Moradores de rua no Brasil: uma questão social
Enviada em 16/10/2018
Segundo Zigmunt Bauman, em sua concepção de ‘‘modernidade interligada’’ o homem é responsável pelo outro seja de modo explícito ou não. Devido ao mundo globalizado, tudo que alguém faz causa impacto na vida do outro. Desse modo, tem sido evidente o descaso social e político da despreocupação sobre moradores de rua. Nesse âmbito, é necessário sanar a propagação do ódio e exclusão desses cidadãos.

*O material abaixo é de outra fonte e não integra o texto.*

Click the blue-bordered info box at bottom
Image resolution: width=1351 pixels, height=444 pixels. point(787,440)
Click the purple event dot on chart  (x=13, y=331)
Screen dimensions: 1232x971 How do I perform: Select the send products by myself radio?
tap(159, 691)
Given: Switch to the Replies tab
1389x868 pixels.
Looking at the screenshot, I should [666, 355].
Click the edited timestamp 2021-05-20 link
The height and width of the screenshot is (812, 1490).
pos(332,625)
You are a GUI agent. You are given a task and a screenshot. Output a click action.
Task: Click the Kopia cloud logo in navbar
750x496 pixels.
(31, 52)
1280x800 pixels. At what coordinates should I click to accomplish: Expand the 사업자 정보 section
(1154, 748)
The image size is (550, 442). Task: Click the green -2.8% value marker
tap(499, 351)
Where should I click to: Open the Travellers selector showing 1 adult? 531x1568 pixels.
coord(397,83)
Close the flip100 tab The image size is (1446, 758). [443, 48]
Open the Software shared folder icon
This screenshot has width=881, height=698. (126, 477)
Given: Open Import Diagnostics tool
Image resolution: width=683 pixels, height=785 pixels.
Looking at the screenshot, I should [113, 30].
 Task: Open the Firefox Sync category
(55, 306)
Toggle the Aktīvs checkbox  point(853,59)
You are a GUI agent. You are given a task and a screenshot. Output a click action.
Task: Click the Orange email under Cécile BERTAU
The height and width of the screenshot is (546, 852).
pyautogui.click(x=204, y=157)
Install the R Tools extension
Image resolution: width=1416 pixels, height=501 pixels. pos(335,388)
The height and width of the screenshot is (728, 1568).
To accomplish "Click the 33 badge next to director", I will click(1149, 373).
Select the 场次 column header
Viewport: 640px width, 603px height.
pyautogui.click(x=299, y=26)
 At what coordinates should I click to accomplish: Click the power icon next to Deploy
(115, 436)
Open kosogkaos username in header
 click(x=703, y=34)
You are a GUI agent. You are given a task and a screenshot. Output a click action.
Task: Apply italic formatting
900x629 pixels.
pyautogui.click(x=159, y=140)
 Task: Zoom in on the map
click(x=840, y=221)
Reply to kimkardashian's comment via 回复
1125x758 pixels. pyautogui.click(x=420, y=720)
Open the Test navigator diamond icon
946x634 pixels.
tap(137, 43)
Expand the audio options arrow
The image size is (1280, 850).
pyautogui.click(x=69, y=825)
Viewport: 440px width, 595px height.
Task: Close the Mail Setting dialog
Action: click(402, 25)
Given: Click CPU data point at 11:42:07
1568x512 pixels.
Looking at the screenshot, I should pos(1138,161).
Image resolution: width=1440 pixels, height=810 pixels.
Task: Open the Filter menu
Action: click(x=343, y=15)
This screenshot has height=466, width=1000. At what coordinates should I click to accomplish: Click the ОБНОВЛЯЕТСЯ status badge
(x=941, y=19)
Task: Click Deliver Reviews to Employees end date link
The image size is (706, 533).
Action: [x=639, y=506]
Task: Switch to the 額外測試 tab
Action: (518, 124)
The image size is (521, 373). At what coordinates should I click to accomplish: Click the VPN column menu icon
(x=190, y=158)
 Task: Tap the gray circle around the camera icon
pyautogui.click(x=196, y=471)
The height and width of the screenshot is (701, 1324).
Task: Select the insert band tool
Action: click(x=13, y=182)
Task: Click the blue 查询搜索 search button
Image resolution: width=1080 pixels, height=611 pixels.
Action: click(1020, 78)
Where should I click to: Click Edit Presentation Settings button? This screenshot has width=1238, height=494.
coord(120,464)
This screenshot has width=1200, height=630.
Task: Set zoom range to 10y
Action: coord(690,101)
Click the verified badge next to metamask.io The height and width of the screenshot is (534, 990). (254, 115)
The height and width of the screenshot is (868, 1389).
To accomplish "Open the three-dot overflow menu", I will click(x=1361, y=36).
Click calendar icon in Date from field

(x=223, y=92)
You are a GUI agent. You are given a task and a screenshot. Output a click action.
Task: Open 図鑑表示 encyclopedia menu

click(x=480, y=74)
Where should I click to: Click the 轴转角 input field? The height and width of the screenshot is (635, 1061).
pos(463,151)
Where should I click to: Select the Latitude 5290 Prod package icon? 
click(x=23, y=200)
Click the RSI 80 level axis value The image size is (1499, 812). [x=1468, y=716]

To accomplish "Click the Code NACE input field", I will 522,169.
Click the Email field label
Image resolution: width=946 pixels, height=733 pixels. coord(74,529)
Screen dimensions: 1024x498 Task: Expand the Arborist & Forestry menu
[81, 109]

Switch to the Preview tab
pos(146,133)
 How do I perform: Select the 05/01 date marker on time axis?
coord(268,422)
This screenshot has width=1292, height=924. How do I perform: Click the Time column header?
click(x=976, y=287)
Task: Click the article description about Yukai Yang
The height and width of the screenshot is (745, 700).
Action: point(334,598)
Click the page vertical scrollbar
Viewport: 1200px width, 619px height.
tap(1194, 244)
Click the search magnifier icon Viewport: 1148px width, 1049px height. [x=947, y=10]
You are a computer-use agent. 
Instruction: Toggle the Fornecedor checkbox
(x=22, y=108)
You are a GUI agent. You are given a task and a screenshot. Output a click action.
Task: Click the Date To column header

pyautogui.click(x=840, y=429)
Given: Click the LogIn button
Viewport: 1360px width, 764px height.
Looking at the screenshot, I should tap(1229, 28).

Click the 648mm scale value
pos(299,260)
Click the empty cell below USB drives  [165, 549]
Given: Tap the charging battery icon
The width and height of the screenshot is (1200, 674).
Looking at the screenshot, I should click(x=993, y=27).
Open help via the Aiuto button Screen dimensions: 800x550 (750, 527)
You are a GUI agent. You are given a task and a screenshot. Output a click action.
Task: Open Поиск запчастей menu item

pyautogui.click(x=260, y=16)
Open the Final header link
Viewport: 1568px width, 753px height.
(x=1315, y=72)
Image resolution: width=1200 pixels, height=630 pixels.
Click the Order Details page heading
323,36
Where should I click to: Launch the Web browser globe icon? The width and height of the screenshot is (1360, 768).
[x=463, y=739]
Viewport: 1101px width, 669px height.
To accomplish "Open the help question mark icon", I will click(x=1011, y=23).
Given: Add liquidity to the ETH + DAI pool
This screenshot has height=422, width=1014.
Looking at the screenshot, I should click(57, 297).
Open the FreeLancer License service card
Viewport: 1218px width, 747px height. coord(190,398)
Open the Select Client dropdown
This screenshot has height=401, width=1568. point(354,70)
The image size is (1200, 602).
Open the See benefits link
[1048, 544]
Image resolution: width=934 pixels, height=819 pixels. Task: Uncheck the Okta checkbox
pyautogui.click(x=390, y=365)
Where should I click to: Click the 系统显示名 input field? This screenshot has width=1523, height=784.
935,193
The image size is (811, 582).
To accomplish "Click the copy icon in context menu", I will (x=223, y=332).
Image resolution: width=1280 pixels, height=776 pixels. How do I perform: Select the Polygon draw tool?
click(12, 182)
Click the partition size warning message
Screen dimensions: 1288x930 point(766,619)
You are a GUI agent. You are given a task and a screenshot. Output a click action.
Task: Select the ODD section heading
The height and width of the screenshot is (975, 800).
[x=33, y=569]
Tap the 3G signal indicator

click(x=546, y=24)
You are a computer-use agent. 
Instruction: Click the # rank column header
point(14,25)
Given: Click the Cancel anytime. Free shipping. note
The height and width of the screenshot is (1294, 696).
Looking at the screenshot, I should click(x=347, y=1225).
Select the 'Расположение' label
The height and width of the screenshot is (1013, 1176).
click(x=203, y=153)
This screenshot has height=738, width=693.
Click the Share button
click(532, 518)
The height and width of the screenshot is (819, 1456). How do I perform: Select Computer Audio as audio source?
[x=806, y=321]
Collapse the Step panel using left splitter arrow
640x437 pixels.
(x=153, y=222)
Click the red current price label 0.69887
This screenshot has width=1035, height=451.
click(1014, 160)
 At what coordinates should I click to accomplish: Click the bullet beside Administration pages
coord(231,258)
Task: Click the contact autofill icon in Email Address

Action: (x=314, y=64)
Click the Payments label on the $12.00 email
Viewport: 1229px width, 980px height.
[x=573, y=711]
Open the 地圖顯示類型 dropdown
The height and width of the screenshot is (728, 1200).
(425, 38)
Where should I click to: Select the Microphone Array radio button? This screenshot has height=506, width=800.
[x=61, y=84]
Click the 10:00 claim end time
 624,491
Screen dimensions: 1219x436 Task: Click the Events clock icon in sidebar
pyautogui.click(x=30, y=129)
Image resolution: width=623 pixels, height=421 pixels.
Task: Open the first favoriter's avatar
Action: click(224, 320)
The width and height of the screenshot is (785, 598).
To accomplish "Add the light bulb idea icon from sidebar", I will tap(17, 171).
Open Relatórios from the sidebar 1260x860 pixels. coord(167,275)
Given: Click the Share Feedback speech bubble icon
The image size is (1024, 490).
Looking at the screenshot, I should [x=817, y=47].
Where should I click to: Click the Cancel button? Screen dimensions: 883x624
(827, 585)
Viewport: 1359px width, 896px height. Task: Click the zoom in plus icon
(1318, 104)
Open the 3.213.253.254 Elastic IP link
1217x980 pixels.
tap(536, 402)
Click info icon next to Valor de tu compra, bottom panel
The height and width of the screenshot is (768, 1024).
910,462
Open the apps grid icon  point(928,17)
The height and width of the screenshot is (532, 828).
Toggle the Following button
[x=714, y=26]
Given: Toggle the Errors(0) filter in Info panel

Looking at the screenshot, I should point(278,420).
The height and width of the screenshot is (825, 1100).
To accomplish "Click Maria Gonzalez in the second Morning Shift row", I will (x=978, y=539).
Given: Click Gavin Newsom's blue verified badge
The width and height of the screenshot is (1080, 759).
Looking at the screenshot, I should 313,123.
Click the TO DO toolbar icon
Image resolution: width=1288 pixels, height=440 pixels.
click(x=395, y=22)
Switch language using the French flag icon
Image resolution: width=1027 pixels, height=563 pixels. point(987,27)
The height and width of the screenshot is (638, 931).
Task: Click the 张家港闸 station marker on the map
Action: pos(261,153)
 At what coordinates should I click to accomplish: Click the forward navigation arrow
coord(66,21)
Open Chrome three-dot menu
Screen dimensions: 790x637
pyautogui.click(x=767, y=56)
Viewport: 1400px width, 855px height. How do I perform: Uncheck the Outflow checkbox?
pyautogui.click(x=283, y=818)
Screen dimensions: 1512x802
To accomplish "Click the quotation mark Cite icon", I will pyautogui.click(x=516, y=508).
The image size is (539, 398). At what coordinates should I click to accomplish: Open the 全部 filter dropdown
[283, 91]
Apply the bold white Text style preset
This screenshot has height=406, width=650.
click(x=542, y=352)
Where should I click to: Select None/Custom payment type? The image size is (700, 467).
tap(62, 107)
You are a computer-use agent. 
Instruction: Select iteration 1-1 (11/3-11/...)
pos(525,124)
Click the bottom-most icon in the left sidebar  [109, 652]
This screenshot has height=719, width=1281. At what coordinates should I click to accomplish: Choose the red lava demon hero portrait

Em primeiro plano, vale ressaltar que de acordo com o artigo 5 da Constituição Federal de 1988, alude que todo cidadão tenha direitos sociais de moradia digna. No entanto, é notório a fuga da realidade legal, que falha em assegurar tantos indivíduos que ficam a mercê de muitos males. Sendo assim, abordando sobre a violência sofrida por cidadãos que moram nas ruas, é presumida pela falta de segurança ofertada pelo Estado, com esse omisso as pessoas se sentem no direito de praticar a própria justiça. Ademais, o frio é um dos maiores fatores de morte desses indivíduos que ‘‘sem teto’’,passam por invernos mais rigorosos mas não possuem proteção.
Outrossim, pesquisas realizadas pela Prefeitura do Rio indicam que na cidade possui mais de 5000 moradores morando nas ruas. Dessarte, desperta a preocuparia sobre a proporção de pessoas que estão sem abrigo, faltando educação, comida, moradia e principalmente cidadania. Nesse viés, muitos indivíduos são tratados sem humanidade, não conseguindo nem alimentar de restos, pois por muitos os moradores de rua são uma sujeira social. Além disso, os cidadãos que conseguem sair da situação de rua, acabam indo para abrigos de enorme precaridade, que não possuem grandes capacidades de atendimento e desfuncionalidade.
Em suma, é importante que os indivíduos busquem uma sociedade ideal baseada na preocupação para com os moradores de rua. Com isso, urge que as Secretárias Publicas, façam o uso do dinheiro público com maior aplicabilidade, uma vez que muitas vezes o cidadão que mora nas ruas é ignorado e depreciado, sendo realizações por meio de criação de albergues e clinicas de reabilitação, com o fim de cessar as instalações nas ruas.